Excerpt from a dataset
* begin *
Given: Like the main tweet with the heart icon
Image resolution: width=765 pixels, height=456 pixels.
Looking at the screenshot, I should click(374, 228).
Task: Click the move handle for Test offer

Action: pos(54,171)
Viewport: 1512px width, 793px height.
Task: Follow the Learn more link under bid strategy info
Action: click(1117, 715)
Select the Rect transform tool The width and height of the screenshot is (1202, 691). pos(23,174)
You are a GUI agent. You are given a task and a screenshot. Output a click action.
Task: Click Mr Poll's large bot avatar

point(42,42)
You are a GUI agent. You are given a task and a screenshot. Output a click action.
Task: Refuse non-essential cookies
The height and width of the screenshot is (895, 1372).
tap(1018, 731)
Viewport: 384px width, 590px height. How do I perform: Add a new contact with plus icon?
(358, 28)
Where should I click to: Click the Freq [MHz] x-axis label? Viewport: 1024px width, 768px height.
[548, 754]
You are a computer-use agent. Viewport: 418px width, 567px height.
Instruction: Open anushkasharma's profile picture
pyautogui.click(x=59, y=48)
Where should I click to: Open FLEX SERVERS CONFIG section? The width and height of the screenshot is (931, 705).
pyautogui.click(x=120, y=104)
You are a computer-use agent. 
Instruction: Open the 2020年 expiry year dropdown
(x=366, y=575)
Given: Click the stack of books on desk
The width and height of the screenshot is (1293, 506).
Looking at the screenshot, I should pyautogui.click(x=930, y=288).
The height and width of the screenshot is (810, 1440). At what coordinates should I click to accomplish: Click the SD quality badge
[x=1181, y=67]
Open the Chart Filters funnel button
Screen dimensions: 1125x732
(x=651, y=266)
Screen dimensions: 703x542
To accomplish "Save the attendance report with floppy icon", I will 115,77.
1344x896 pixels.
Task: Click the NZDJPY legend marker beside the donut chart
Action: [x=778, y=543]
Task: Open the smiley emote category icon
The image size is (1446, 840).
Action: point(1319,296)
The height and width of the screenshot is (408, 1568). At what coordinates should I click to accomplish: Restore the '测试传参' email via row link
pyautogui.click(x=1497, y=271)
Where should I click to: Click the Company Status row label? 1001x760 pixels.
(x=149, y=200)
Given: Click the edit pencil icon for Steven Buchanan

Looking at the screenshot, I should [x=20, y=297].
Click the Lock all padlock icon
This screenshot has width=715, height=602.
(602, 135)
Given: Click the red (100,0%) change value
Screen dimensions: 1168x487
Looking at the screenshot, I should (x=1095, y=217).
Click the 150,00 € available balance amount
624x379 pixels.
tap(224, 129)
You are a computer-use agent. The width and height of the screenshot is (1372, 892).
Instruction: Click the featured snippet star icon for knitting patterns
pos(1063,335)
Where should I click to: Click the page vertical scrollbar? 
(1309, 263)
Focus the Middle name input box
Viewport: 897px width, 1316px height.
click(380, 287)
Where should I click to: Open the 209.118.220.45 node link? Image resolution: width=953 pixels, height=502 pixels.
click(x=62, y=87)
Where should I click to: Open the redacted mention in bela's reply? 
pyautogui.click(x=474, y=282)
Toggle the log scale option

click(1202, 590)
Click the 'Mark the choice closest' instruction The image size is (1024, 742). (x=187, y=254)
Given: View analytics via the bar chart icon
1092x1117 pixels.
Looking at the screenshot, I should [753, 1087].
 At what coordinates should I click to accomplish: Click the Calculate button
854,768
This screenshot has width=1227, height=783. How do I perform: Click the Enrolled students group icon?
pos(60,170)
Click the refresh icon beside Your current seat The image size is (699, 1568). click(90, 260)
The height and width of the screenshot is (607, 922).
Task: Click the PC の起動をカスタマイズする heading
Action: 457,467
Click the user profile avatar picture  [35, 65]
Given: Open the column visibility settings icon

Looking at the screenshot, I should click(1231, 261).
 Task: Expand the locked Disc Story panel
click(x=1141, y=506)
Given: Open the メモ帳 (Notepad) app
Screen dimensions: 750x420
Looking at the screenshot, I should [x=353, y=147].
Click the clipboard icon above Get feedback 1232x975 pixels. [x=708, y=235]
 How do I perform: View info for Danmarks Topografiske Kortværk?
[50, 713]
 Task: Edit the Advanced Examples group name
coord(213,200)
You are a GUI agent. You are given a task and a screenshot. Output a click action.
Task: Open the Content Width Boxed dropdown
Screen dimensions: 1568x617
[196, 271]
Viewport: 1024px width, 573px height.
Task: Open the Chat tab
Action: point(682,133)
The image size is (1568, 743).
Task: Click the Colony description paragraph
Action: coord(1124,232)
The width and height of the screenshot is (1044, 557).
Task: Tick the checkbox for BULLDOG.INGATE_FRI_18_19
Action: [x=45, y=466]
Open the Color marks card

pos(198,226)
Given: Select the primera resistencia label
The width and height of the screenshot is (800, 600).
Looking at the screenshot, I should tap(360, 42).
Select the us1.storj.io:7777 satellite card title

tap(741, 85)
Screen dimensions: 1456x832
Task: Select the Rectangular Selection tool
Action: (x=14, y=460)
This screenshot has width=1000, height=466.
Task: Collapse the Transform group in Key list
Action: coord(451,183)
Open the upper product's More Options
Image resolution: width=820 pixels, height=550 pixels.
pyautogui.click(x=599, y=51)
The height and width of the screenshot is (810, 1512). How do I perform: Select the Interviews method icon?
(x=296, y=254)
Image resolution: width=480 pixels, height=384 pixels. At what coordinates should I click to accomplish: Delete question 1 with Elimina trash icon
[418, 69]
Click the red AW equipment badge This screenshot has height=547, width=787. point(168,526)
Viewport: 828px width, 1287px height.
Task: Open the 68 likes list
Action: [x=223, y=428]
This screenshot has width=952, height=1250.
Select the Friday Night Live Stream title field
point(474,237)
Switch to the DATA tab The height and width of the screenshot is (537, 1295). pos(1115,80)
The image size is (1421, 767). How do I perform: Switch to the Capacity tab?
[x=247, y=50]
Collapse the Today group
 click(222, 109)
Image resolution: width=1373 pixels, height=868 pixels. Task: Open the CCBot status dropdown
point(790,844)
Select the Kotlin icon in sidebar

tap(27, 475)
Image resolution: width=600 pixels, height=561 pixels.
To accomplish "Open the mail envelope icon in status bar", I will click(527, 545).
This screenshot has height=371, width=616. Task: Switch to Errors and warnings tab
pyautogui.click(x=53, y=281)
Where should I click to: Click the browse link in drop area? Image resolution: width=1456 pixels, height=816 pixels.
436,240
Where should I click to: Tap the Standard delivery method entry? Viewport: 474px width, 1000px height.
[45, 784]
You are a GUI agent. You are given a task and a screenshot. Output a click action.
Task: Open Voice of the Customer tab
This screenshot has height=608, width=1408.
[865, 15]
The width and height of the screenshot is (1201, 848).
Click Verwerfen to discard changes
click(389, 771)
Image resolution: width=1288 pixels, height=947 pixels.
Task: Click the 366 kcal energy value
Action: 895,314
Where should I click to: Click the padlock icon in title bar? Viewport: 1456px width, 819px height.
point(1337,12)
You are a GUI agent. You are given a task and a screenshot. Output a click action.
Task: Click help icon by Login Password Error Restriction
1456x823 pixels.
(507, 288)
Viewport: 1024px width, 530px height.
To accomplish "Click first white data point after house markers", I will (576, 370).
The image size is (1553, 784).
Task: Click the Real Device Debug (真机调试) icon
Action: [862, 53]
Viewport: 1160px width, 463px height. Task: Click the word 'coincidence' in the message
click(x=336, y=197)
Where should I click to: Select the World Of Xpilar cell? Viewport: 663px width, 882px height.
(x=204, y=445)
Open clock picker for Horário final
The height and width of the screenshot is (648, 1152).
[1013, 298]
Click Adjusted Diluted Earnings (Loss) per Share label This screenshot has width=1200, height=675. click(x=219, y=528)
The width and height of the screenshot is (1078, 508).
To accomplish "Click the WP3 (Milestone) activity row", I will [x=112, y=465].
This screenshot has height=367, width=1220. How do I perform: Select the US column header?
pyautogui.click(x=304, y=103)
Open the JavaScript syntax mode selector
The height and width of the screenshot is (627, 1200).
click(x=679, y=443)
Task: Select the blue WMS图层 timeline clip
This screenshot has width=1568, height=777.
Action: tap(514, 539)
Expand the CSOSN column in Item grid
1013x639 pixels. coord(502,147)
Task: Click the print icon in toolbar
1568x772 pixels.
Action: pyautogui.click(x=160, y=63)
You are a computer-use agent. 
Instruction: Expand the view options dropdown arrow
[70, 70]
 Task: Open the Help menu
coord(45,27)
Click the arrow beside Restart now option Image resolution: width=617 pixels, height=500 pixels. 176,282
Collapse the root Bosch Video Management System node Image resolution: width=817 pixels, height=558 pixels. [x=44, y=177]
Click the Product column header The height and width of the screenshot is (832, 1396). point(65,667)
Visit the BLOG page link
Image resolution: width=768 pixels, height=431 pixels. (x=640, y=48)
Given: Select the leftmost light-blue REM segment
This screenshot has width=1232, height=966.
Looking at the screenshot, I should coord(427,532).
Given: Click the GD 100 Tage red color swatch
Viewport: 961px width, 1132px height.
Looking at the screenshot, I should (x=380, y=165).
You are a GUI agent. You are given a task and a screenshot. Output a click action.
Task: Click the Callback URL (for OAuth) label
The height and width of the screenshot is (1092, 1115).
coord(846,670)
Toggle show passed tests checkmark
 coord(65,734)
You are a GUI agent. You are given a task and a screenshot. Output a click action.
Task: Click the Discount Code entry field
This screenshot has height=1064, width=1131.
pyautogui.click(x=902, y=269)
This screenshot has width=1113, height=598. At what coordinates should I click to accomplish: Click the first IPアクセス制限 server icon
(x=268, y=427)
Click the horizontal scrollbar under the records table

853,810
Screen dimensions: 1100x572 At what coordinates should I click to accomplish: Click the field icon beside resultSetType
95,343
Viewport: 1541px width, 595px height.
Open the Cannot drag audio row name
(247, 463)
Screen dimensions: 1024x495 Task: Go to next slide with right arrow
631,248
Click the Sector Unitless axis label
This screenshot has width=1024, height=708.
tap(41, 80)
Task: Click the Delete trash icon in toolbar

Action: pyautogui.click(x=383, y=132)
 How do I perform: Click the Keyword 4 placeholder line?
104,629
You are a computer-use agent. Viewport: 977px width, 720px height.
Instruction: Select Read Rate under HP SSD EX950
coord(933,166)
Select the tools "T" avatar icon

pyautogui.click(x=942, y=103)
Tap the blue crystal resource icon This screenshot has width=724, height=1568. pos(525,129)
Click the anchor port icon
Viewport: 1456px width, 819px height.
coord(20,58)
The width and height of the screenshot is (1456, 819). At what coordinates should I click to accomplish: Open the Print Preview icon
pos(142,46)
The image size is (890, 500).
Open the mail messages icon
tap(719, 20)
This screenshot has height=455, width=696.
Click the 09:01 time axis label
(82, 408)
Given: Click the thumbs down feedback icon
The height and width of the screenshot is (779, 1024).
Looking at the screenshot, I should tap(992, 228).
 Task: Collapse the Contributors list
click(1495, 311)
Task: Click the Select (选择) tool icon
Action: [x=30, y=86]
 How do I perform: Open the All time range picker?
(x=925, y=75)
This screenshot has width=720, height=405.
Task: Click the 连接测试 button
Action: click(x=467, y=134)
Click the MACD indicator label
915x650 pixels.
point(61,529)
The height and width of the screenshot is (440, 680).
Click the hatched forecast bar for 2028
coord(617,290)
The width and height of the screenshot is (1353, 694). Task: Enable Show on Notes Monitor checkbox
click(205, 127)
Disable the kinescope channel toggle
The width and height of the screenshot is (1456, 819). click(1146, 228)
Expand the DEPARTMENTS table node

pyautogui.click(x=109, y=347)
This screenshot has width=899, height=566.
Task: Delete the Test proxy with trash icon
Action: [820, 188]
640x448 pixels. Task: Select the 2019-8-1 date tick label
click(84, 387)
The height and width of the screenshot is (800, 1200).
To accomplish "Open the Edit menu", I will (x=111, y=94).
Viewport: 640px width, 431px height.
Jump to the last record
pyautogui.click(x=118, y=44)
* end *
## TASK DETAILS
Reproduce the rows above word for word, from the first line through the line that contains "Action: click(1117, 715)", with both of those lines included.

## COMPLETED TASK
Given: Like the main tweet with the heart icon
Image resolution: width=765 pixels, height=456 pixels.
Looking at the screenshot, I should click(374, 228).
Task: Click the move handle for Test offer

Action: pos(54,171)
Viewport: 1512px width, 793px height.
Task: Follow the Learn more link under bid strategy info
Action: click(1117, 715)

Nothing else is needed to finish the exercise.